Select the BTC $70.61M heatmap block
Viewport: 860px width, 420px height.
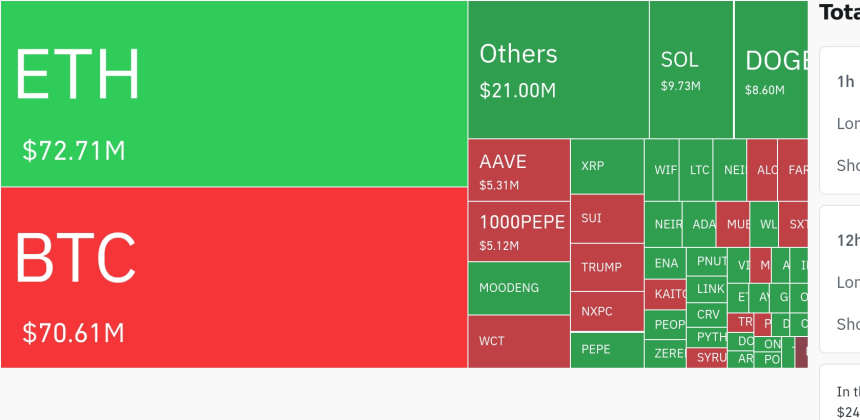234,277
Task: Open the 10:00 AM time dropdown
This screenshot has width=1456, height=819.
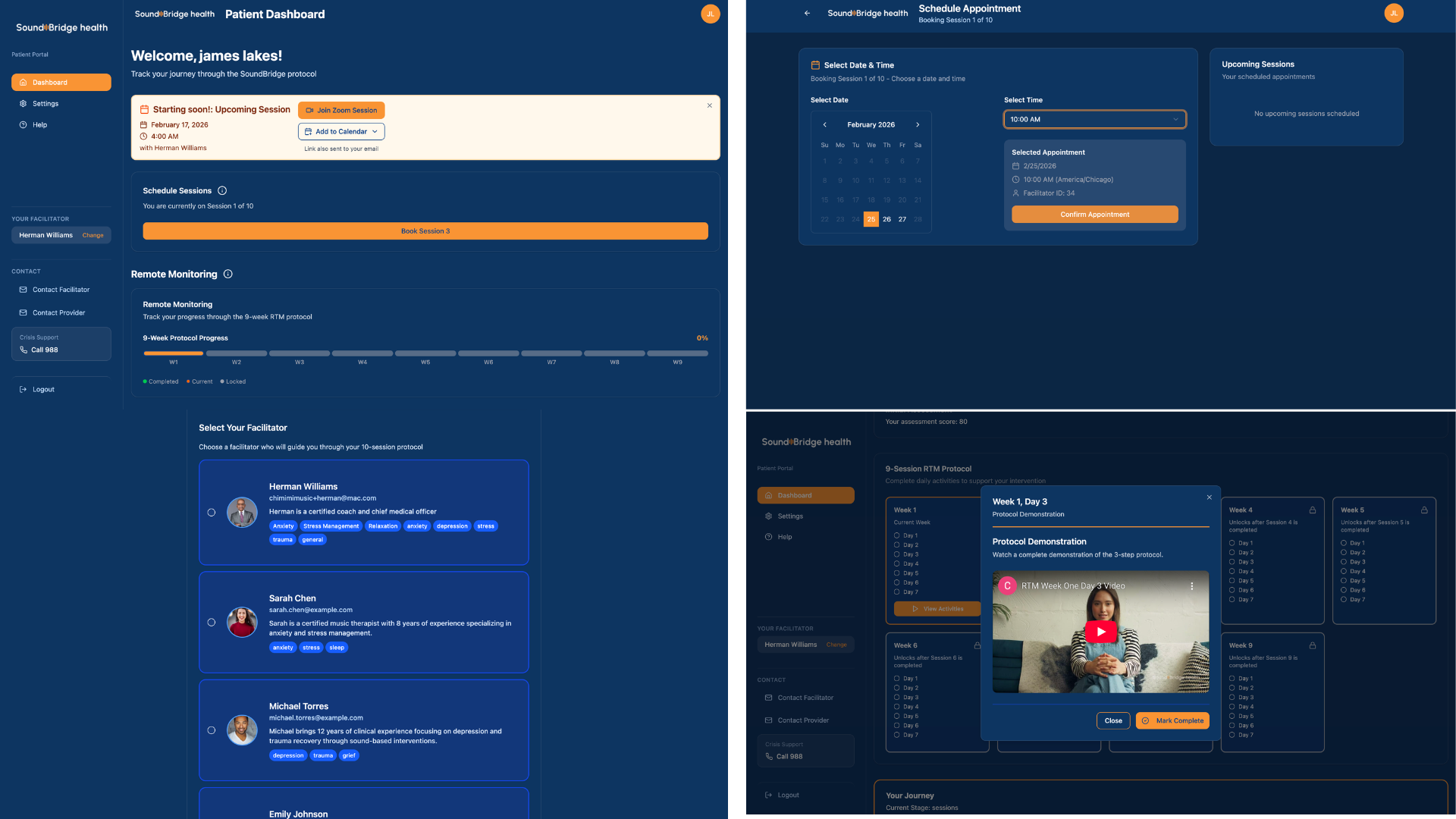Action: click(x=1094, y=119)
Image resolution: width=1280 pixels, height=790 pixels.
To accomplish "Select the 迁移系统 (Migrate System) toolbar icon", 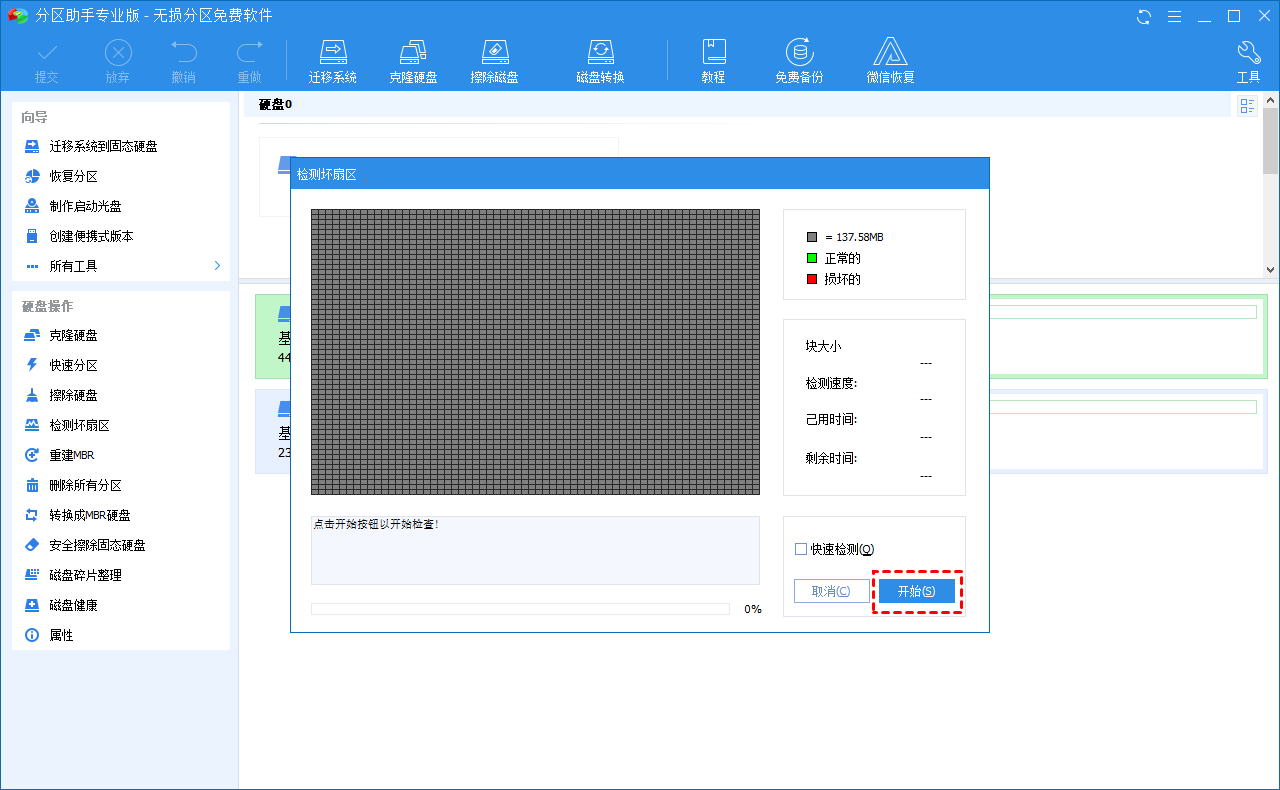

================

What to work on: Copy every one of the rows above word for word, but leave the pictures out of your copy.

Written solution:
Select the BTC $70.61M heatmap block
Viewport: 860px width, 420px height.
234,277
Task: Open the 10:00 AM time dropdown
This screenshot has width=1456, height=819.
Action: click(x=1094, y=119)
Image resolution: width=1280 pixels, height=790 pixels.
To accomplish "Select the 迁移系统 (Migrate System) toolbar icon", 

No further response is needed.